JOB ITEM
Copy the items from the line with "This screenshot has height=271, width=553." to the line with "has width=1390, height=417.", replacing "Identify the location of" with "Locate" and leaving everything else unchanged.

STUDY MATERIAL
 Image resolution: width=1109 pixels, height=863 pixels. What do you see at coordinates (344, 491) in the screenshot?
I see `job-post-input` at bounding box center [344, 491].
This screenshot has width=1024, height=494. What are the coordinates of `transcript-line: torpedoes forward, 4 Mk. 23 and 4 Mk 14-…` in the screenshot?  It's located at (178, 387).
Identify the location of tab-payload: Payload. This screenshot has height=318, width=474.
--
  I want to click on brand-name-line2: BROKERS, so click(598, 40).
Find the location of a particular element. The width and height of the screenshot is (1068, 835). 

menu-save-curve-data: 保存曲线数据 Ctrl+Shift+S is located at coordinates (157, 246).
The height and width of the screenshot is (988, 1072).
...
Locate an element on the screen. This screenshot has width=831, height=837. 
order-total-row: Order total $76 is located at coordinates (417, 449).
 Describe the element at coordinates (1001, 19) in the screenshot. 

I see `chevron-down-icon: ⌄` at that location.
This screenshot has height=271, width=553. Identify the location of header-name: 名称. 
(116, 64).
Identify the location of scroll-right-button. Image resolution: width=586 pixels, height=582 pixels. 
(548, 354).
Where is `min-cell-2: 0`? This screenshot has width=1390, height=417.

TASK SOLUTION
This screenshot has height=271, width=553. Locate header-name: 名称. 
(116, 64).
Locate scroll-right-button. Image resolution: width=586 pixels, height=582 pixels. 
(548, 354).
Where is `min-cell-2: 0`? This screenshot has width=1390, height=417.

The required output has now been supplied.